Personally, I have tried three methods for choosing the number of principal components to retain:
- Tracy Widom; which seems to retain more dimensions than are necessary, with a resulting reduction in clustering quality
- A test of normality (such as Shapiro-Wilk), which tends to identify a smaller number of dimensions where the data appear not normally distributed and hence may contain useful information about population structure.

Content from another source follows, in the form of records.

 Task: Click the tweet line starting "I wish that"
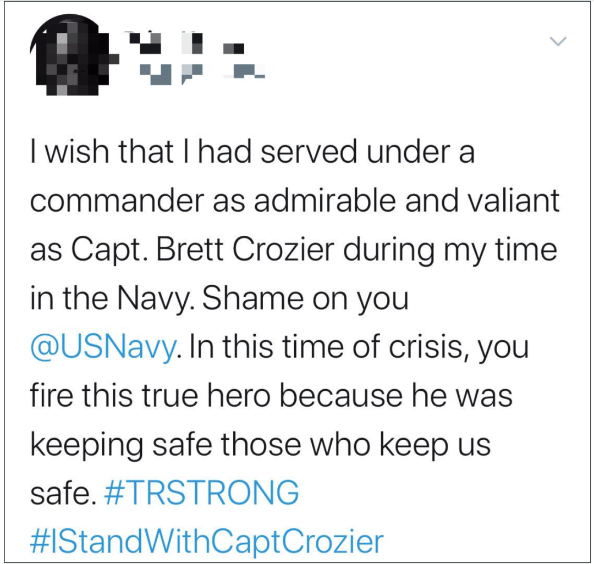(x=252, y=152)
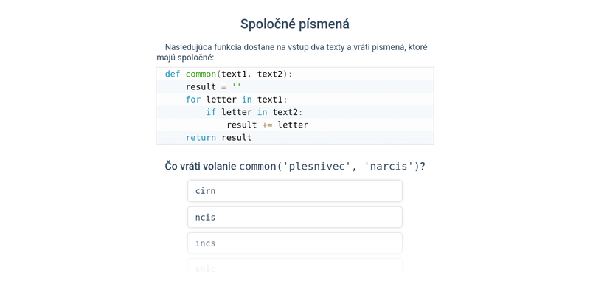This screenshot has width=590, height=295.
Task: Click the 'for' keyword in the code
Action: [x=193, y=100]
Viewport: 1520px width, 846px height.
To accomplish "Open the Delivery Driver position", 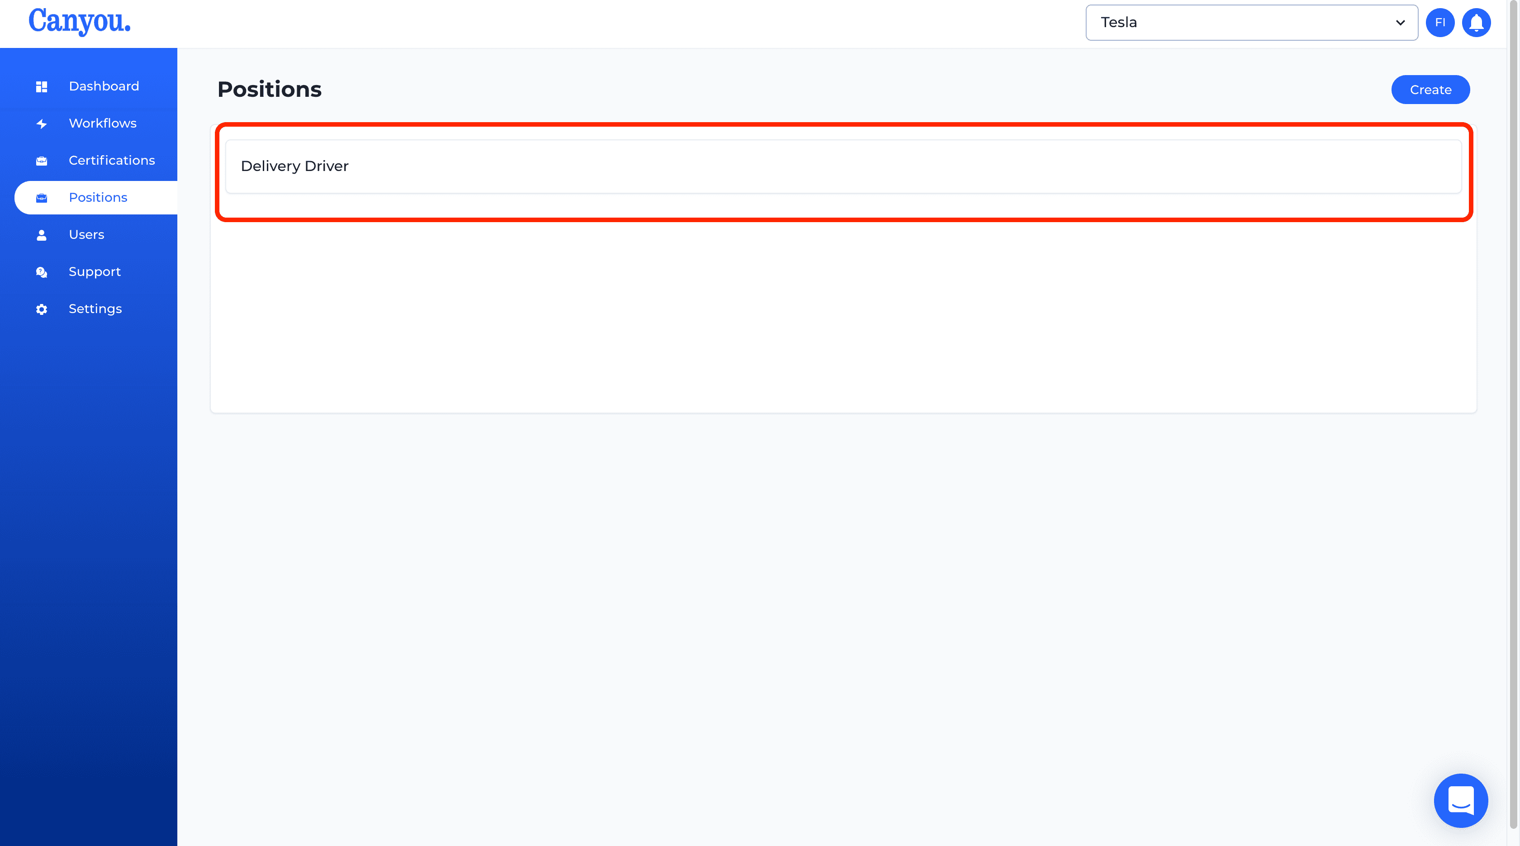I will coord(843,166).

- A more pragmatic approach of picking the number of components to retain that maximize the number of inferred clusters by MCLUST
Human Heredity Vol. 73, No. 2, 2012
Improved Eigenanalysis of Discrete Subpopulations and Admixture Using the Minimum Average Partial Test
Abstract Principal components analysis of genetic data has benefited from advances in random matrix theory. The Tracy-Widom distribution has been identified as the limiting distribution of the lead eigenvalue, enabling formal hypothesis testing of population structure. Additionally, a phase change exists between small and large eigenvalues, such that population divergence below a threshold of FST is impossible to detect and above which it is always detectable. I show that the plug-in estimate of the effective number of markers in the EIGENSOFT software often exceeds the rank of the sample covariance matrix, leading to a systematic overestimation of the number of significant principal components. I describe an alternative plug-in estimate that eliminates the problem. This improvement is not just an asymptotic result but is directly applicable to finite samples. The minimum average partial test, based on minimizing the average squared partial correlation between individuals, can detect population structure at smaller FST values than the corrected test. The minimum average partial test is applicable to both unadmixed and admixed samples, with arbitrary numbers of discrete subpopulations or parental populations, respectively. Application of the minimum average partial test to the 11 HapMap Phase III samples, comprising 8 unadmixed samples and 3 admixed samples, revealed 13 significant principal components.